Изменить стиль страницы

— Чиво? — Гриша сунул руки в карманы, поднял плечики и, показалось, даже наерошил волосы. О сумке он забыл, она упала на землю. — Хо! Лучший мяса не бывает. Понял?

Толстяк Митя собирался что-то ответить, у него от обиды забегали глаза, но на слово он был туговат, и Гриша не стал ждать. Забыв о сумке, не вынимая из карманов рук, он широко, заносясь то правым, то левым боком, зашагал по тропинке в кусты стланика.

Митя поднял сумку, догнал друга и повесил ему на плечо: это означало — свою долю груза неси сам. Они пошли рядом, еще немного поспорили, раза два Гриша сказал «хо!», а потом помирились и вместе стали насвистывать «Солдаты, в путь, в путь…».
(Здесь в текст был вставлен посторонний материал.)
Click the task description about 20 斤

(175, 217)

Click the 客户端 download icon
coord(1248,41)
Я заметил, вдвоем они говорили на каком-то своем языке, среднем между русским и нивхским, и только ругались всегда по-русски.

Во всю неоглядную широкую косу выстилалась мхом мягкая стылая тундра, по ней — сырые стланики. Два слоя, два зеленых ковра накрывали когда-то намытый морем песок. Все низко, заглажено, будто подстрижено: ни одна ветка не смела подняться выше других — ей пришлось бы дрожать и мотаться на ветру. Стланики были мне в пояс, я по-великаньи возвышался над ними и хорошо видел мальчишек. Теперь они шли без тропы, от полянки к полянке, обегая мочажины и зазеленевшие круглые озерца. На бугорках, где посуше, желтел жесткий ягель — олений корм, фиолетово и мелко цвела шикша; а ниже, на кочках, большими белесыми цветками пятнала мох морошка; если присмотреться, по самой топи вынизывала свои тоненькие стебельки клюква — и цвела красными искорками.
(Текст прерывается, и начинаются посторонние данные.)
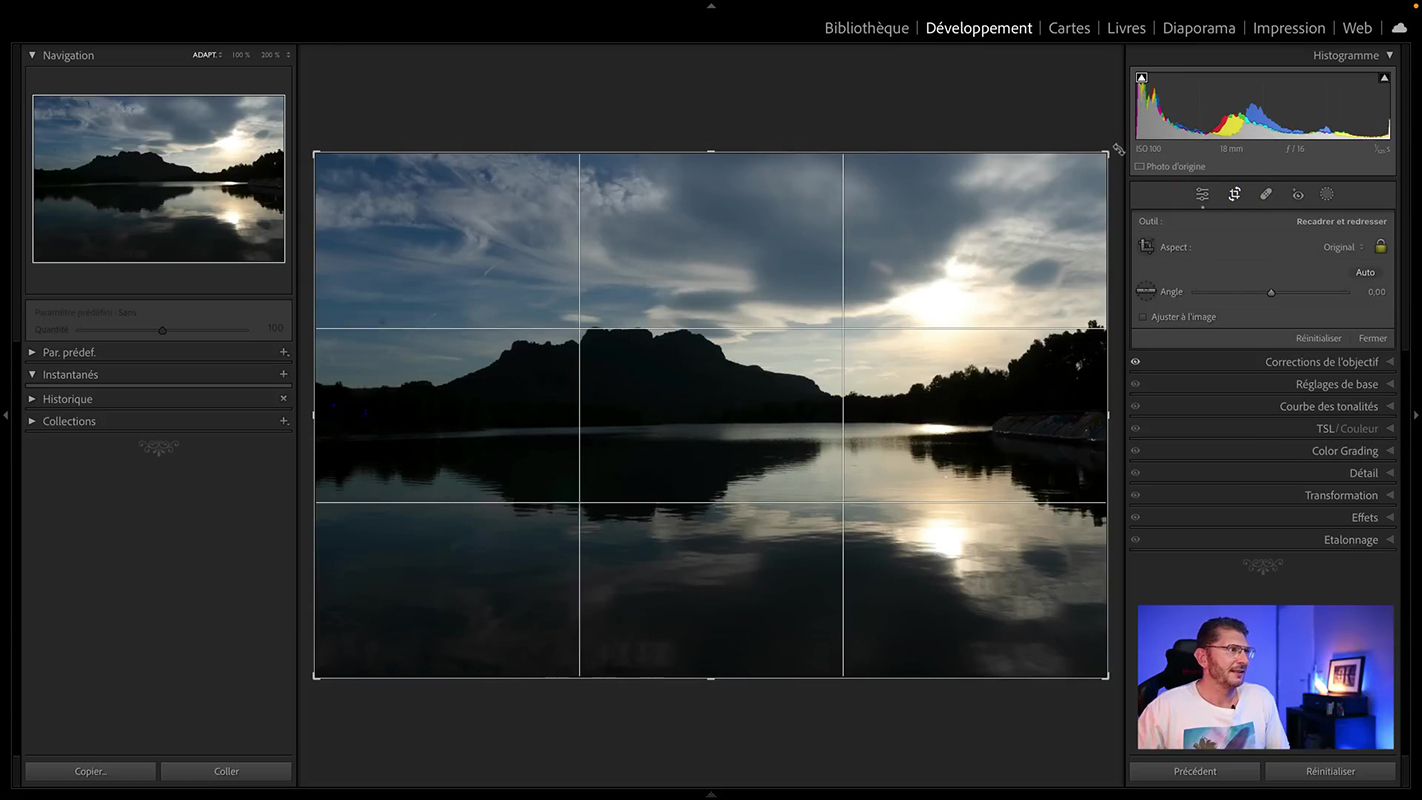The image size is (1422, 800).
Task: Click the cloud sync icon
Action: (1399, 28)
Но ярче, праздничнее цвел стланик — хозяин тундры. Каждая ветка пустила сочную свечу с розовыми хвоинками и красными малютками шишками. Поверху стланик рдел, словно подкрашенный или подсвеченный зарей, у корней — был плотным и темноватым. Маленькие птички с желтыми брюшками садились на ветки, цвиркали и суетливо оклевывали красные шишки.

Гриша и Митя бежали впереди, их головы то показывались, то ныряли в стланик. Я следил за ними, прислушивался к голосам. Потом увидел над тундрой, над розовым и зеленым, высокое прозрачное и белое сияние. Оно струилось, колебалось, текло. Оно подсвечивало небо и, когда солнце терялось за тучами, бледно и лунно озаряло тундру.

Я догнал мальчишек, они сидели в кусте стланика, что-то жевали.

— Уже обед?

— Нет, просто закуска, — сказал Гриша, отщипнул с ветки розовую свечку, быстро снял с нее кожицу и зеленую палочку, похожую на стебель ревеня, подал мне: — Попробуй, вкусно!

— Это едят?

— Едят. Нивхи всегда ели. От цинги хорошо.

Я попробовал. Свечка была мягкой, сочной, чуть сладковатой. И, конечно, сильно припахивала стланиковой смолой. Но если решиться, можно есть. И я съел. Во рту остался стойкий, холодящий запах смолы, будто тундра вошла внутрь меня, и теперь я стану носить ее в себе.

— Во! — обрадовался Гриша. — Хочешь еще?

— Нет.

— Ладно. Все равно цинга бояться тебя будет.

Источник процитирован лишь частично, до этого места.